Sarà un'estate strana, forse la più strana di tutte. Non come le pigre, afose e interminabili giornate delle mie vacanze scolastiche. Giornate passate nella penombra delle tapparelle abbassate, delle tende che si muovono lievi nella poca corrente d'aria, delle lame di luce nelle quali svolazza pulviscolo invisibile. Niente ipnotico ciklet-tunf che proveniva dalla fabbrica dietro casa, nessun rumore di piatti e posate dalle finestre aperte del cortile del condominio.
Questa è un'estate di sensi di colpa, di caldo appiccicoso, di giornate passate a torturarmi il cervello per trovare una soluzione che al momento sembra non ancora nata.
La fabbrica della mia infanzia è stata sostituita da un condominio di cubi di vetro colorato, ed è saltato fuori che il cliket-tunf che segnava le mie giornate estive ha contaminato le fondamenta con i suoi scarti produttivi, molto più facili da nascondere sotto terra che da smaltire legalmente.
Le tende non danzano più e il pulviscolo nelle lame di luce si è trasformato in polveri sottili che uccidono lentamente, come Milano.
Unico rumore di fondo che ormai accompagna tutti i giorni dell'anno è quello del traffico, incessante e prepotente; camion pieni di terra che rimbalzando sui rallentatori fanno trasalire il cuore come un tuono improvviso, antifurto che suonano a intervalli regolari per ore e ore, imperterriti, fino a consumare tutta l'energia delle batterie, ma continuando con voce sempre più gracchiante a ripetere il loro verso sgraziato, quasi come i piccioni zoppi e pervicacemente intenti, giorno dopo giorno, a corteggiare con quell'insopportabile gruu-gruu femmine indifferenti.
Il caldo rende sempre più pazza quella lunatica della figlia di A., vecchia compagna delle scuole medie tornata a vivere insieme alla madre, che se è in buona, canta le canzoni di Biagio Antonacci a squarciagola, ma quando la giornata gira storta allora sì che sono vaffanculo urlati ai quattro venti fra lei e quel cerbero che l'ha partorita.
Ho voglia di andarmene via, almeno per le ferie d'agosto ma, allo stesso tempo, mi sento un incosciente. Penso che con quei soldi potremmo tirare avanti almeno un paio di mesi, ma che è ingiusto che i bambini passino tutto l'anno in mezzo a questo che, per chi non ci è abituato, potrebbe sembrare un vero inferno.

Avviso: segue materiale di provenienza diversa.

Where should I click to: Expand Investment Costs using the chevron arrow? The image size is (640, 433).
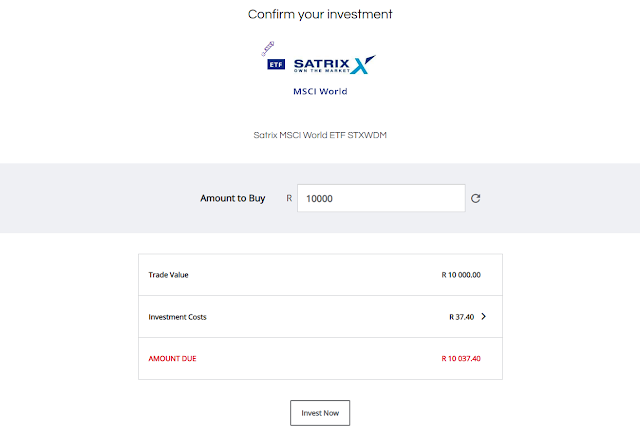(x=484, y=316)
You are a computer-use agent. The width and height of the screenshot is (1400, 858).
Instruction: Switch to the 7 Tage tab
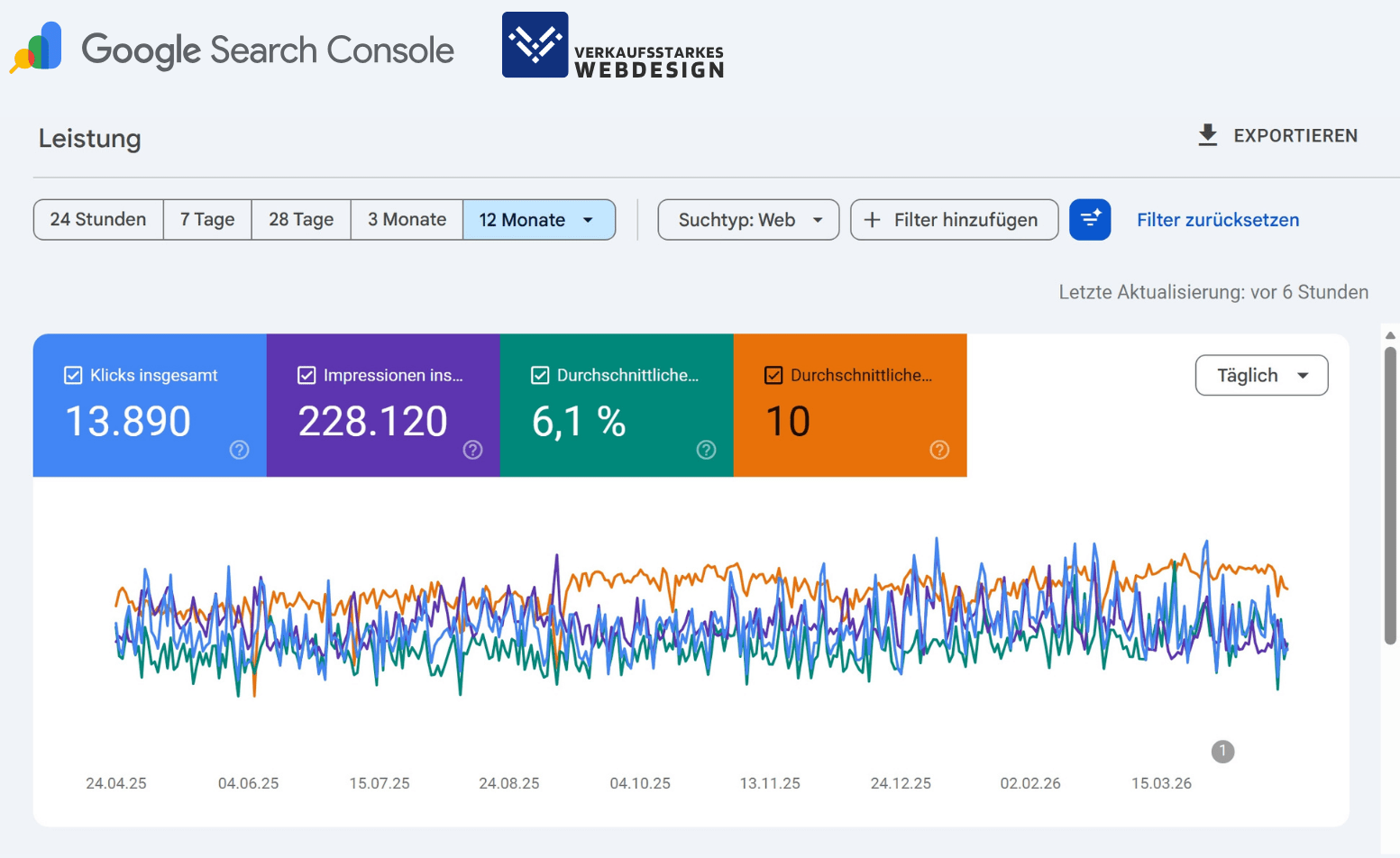pyautogui.click(x=206, y=219)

Mia madre, unica fra tutti i nonni ancora viva, mi guarda con un misto di commiserazione, compatimento e soddisfazione, come per dire:
"Lo sapevo che con quel lavoro campato in aria prima o poi finivi male! Dovevi fare l'idraulico, come dicevo io. E poi, ti sembra davvero necessario andare in vacanza in questa situazione? Hai visto? Hai buttato via i soldi dalla finestra, tu e i tuoi libri, i tuoi film, tutta quella roba elettronica, tutti quei regali per i bambini!".

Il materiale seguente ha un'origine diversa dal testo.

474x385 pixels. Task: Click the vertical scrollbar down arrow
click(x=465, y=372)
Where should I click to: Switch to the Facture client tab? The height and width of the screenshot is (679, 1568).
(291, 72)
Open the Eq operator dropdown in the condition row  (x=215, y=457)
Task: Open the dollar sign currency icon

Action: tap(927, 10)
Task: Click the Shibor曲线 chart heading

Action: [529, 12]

Se già la situazione è un disastro, quando sono costretto a vedere mia madre, si aggiunge anche la calamità. Ha l'innato potere di mandarmi in bestia, lei e la sua pretesa di perfezione, il suo credere di sapere sempre tutto, il suo essere così permalosa e meschina anche verso i suoi nipoti e senza motivo.
l'Italia, oltre che una nazione fondata sulle partite iva, è un paese fondato sui nonni. Non lo dico io, lo dicono le statistiche. Quasi tutte le famiglie con figli si appoggiano ai nonni per la gestione dei figli, per quelle faccende che chi lavora spesso non riesce a fare e, molto spesso, anche per un sostegno economico. Bene, per noi è sempre stato l'opposto. Io ho dovuto essere sempre a servizio dei miei, accompagnarli per visite e ospedali, per commissioni e acquisti. Ho dovuto tappezzare locali, aggiustare scaldabagni, appendere quadri, spostare cucine, imbiancare soffitti. Fino a che ce l'ho fatta.

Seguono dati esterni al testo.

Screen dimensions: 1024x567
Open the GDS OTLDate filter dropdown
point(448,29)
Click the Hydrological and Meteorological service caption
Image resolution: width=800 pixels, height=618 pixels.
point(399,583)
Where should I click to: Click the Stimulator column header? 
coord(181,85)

Mia moglie invece copriva i buchi finanziari del padre che si faceva rubare il motorino un mese sì e uno no, che lasciava il frigorifero vuoto al quindici del mese perché preferiva spendere la pensione in altri modi.
Oggi che il momento di difficoltà è arrivato davvero, i genitori di mia moglie sono passati a miglior vita, lasciando alla sorella prediletta e approfittatrice quel niente che possedevano, mentre mio padre se n'è andato nel fiore degli anni come una rockstar lasciandomi in balìa di mia madre e mia nonna, che è un po' come ereditare il castello di Frankenstein.